The UK Food Standards agency admitted that horsemeat containing the painkiller Bute could have been in the food chain for a long time.
A Newport catering firm is at the centre of the latest horsemeat scandal after the meat was found being supplied to Newport and Caerphilly councils.
Now an Abergavenny butcher, Vin Sullivan, who specialises in exotic meats and fresh fish, is supplying the horsemeat to the restaurant for £2.20 to £2.40 per steak.
Head chef Gareth Lee, has been a chef for 22 years and works with his business partner, Simone Asen.
Just two weeks ago they started to sell horsemeat on their menu and have been overwhelmed with the public's response.
Mr Lee said: "The feedback we have had since selling the horsemeat has been very good, but quite a lot of customers who haven't had it before ask to see me and find out what it tastes like.
"I would say it tastes like beef but it is full of flavour, and it’s healthier than beef, as it is much leaner.
"It has a different texture, it's more like venison, and you can't overcook it, so is has to be medium-rare.
"But if the customers don't like it, they don't have to pay for it."
The 'good quality' rump steaks are from horses specifically farmed for meat, and with the recent horse-meat scandal, Mr Lee is quick to defend the meat that has caused such controversy.
He added: "People don't understand what is going on in the papers.
"The scandal is not eating horse it’s the fact that people thought they were eating beef.

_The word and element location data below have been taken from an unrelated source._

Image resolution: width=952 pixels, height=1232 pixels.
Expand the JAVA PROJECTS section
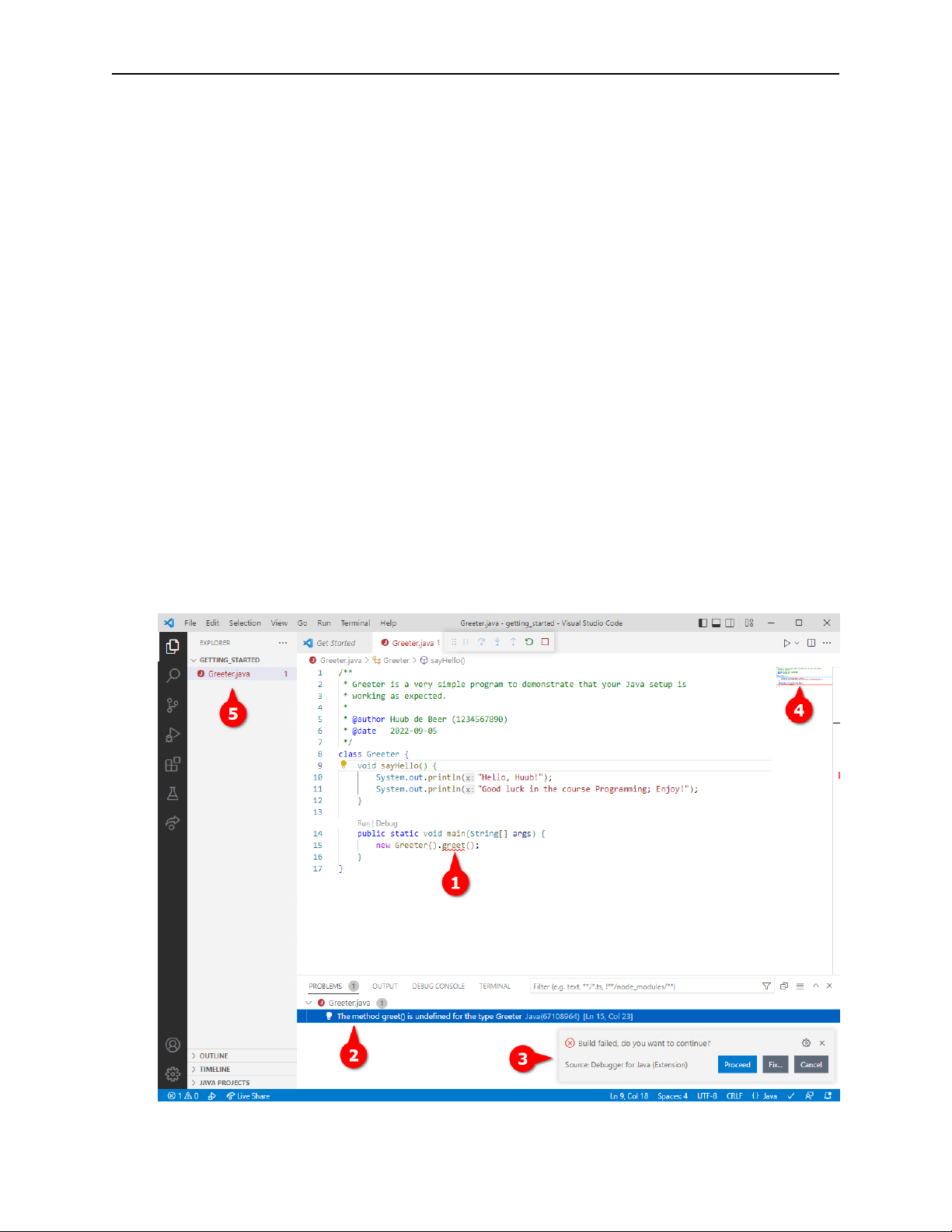tap(224, 1082)
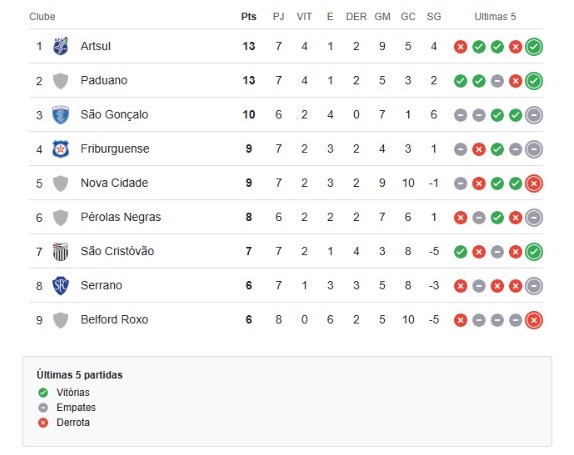
Task: Click Nova Cidade's latest loss icon
Action: (534, 183)
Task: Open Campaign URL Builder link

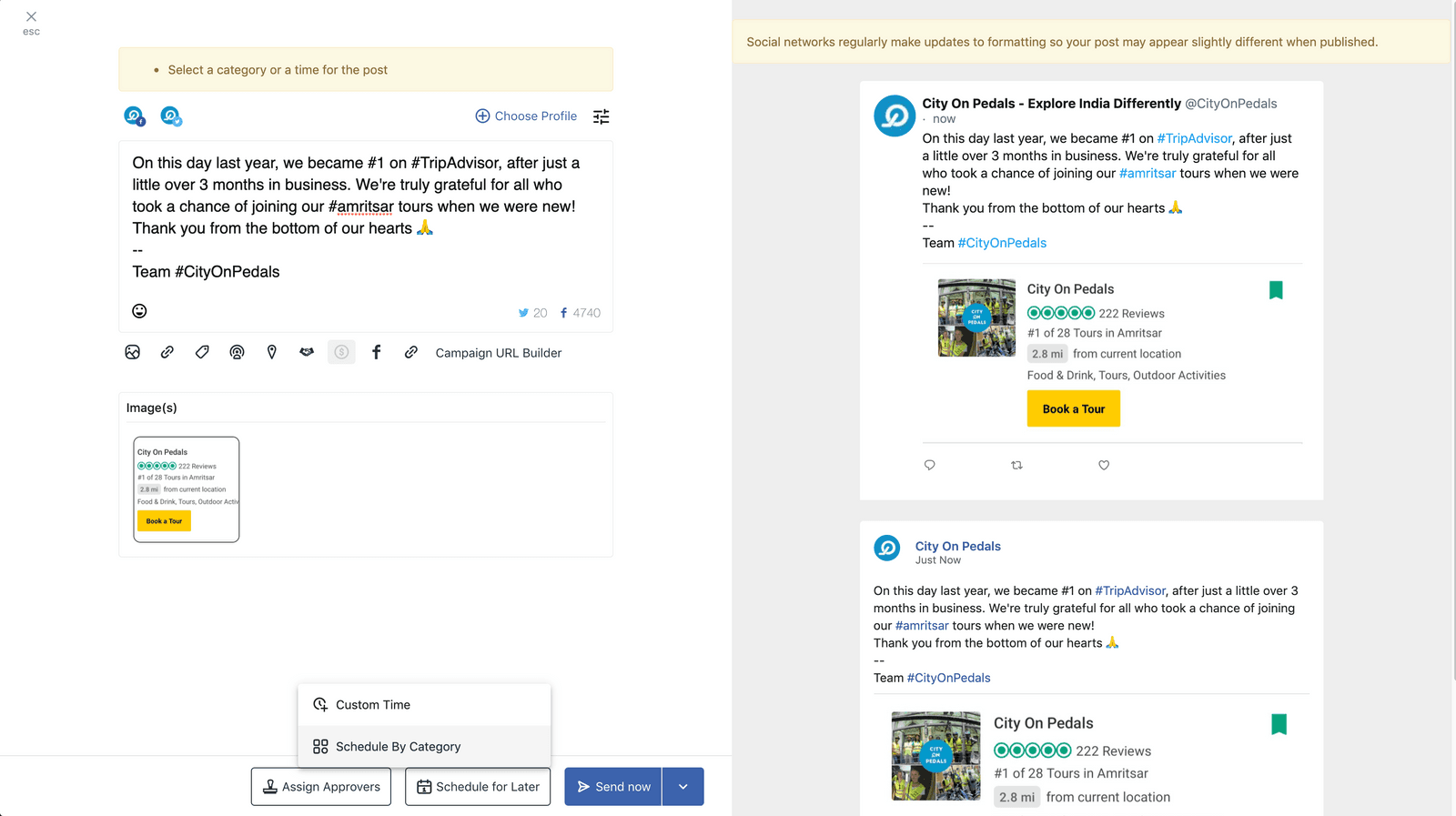Action: [498, 353]
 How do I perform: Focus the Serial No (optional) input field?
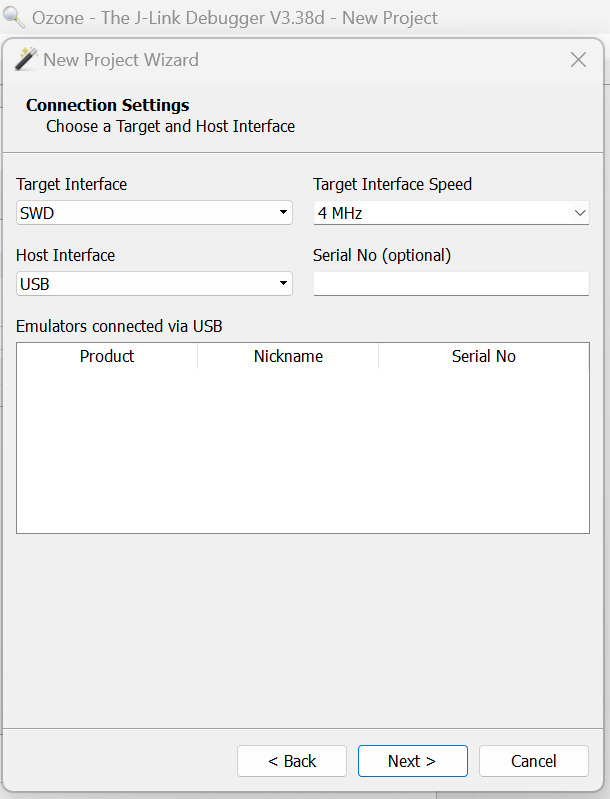click(451, 284)
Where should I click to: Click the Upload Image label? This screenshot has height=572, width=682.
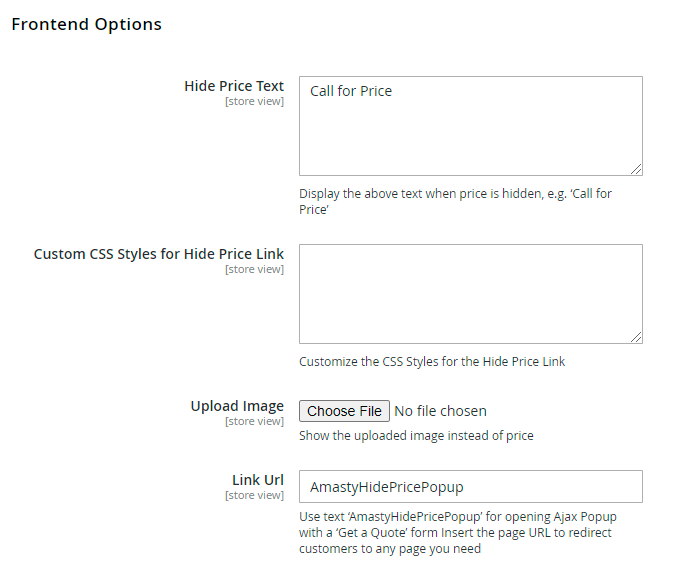click(x=237, y=406)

"At the end of the day, it is an animal that has been raised for meat."
"The restaurants name, The Stuffed Dormouse, comes from Roman times where only the rich could afford to eat high-quality meat, and the peasants had to eat food like stuffed dormice.
"We wanted to give people to opportunity to try different and exotic meats without the expensive price, and with two courses for £10 you can’t go wrong really."
Horsemeat was a pleasant surprise
REPORTER Sophie Brownson went along to The Stuffed Dormouse to give the horse steaks a try.
When I followed chef, Garth Lee into the kitchen and saw the little brown package labelled 'horsemeat', my heart sank. I was really going to do this.
He cooked the medium rare steak and served it alongside a pomegranate salad and chips.
The presentation was lovely, however I was unsure about the steak.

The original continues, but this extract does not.